* Problem details *
Every record below should be printed exactly as it appears.

* Exercise data *
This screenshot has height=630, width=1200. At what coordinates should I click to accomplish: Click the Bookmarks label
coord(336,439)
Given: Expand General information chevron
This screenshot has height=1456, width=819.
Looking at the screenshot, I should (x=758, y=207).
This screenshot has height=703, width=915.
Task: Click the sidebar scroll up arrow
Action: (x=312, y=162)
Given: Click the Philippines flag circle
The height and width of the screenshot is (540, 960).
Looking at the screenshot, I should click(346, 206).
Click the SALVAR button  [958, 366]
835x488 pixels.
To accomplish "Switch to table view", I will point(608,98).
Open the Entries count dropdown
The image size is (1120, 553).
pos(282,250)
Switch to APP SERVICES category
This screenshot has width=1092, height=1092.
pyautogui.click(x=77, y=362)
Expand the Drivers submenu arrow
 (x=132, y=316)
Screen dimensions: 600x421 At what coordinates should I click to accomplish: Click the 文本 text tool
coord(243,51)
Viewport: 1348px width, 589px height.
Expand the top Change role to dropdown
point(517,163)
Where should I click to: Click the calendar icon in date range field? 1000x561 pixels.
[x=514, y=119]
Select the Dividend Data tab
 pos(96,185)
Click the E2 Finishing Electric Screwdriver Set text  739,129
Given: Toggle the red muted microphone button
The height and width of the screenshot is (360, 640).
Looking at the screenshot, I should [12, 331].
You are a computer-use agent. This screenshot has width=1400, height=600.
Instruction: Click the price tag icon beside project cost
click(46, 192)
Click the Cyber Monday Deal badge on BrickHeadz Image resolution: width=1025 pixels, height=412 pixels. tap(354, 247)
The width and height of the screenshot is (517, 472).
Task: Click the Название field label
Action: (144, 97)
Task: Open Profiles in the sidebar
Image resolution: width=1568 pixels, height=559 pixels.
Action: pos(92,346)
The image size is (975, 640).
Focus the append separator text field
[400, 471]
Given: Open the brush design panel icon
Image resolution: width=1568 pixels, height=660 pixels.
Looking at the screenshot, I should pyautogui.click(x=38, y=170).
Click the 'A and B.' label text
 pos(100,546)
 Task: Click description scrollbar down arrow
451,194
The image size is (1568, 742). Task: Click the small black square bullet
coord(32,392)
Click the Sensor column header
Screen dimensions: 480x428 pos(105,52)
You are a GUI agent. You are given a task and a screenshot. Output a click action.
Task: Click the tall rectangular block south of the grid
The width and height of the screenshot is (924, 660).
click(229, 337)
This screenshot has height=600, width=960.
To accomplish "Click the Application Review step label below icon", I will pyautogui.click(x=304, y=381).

* Problem solution *
This screenshot has height=630, width=1200. At what coordinates should I click to accomplish: Click the Bookmarks label
coord(336,439)
Given: Expand General information chevron
This screenshot has height=1456, width=819.
Looking at the screenshot, I should (x=758, y=207).
This screenshot has height=703, width=915.
Task: Click the sidebar scroll up arrow
Action: (x=312, y=162)
Given: Click the Philippines flag circle
The height and width of the screenshot is (540, 960).
Looking at the screenshot, I should click(346, 206).
Click the SALVAR button  [958, 366]
835x488 pixels.
To accomplish "Switch to table view", I will point(608,98).
Open the Entries count dropdown
The image size is (1120, 553).
pos(282,250)
Switch to APP SERVICES category
This screenshot has width=1092, height=1092.
pyautogui.click(x=77, y=362)
Expand the Drivers submenu arrow
 (x=132, y=316)
Screen dimensions: 600x421 At what coordinates should I click to accomplish: Click the 文本 text tool
coord(243,51)
Viewport: 1348px width, 589px height.
Expand the top Change role to dropdown
point(517,163)
Where should I click to: Click the calendar icon in date range field? 1000x561 pixels.
[x=514, y=119]
Select the Dividend Data tab
 pos(96,185)
Click the E2 Finishing Electric Screwdriver Set text  739,129
Given: Toggle the red muted microphone button
The height and width of the screenshot is (360, 640).
Looking at the screenshot, I should [12, 331].
You are a computer-use agent. This screenshot has width=1400, height=600.
Instruction: Click the price tag icon beside project cost
click(46, 192)
Click the Cyber Monday Deal badge on BrickHeadz Image resolution: width=1025 pixels, height=412 pixels. tap(354, 247)
The width and height of the screenshot is (517, 472).
Task: Click the Название field label
Action: (144, 97)
Task: Open Profiles in the sidebar
Image resolution: width=1568 pixels, height=559 pixels.
Action: pos(92,346)
The image size is (975, 640).
Focus the append separator text field
[400, 471]
Given: Open the brush design panel icon
Image resolution: width=1568 pixels, height=660 pixels.
Looking at the screenshot, I should pyautogui.click(x=38, y=170).
Click the 'A and B.' label text
 pos(100,546)
 Task: Click description scrollbar down arrow
451,194
The image size is (1568, 742). Task: Click the small black square bullet
coord(32,392)
Click the Sensor column header
Screen dimensions: 480x428 pos(105,52)
You are a GUI agent. You are given a task and a screenshot. Output a click action.
Task: Click the tall rectangular block south of the grid
The width and height of the screenshot is (924, 660).
click(229, 337)
This screenshot has height=600, width=960.
To accomplish "Click the Application Review step label below icon", I will pyautogui.click(x=304, y=381).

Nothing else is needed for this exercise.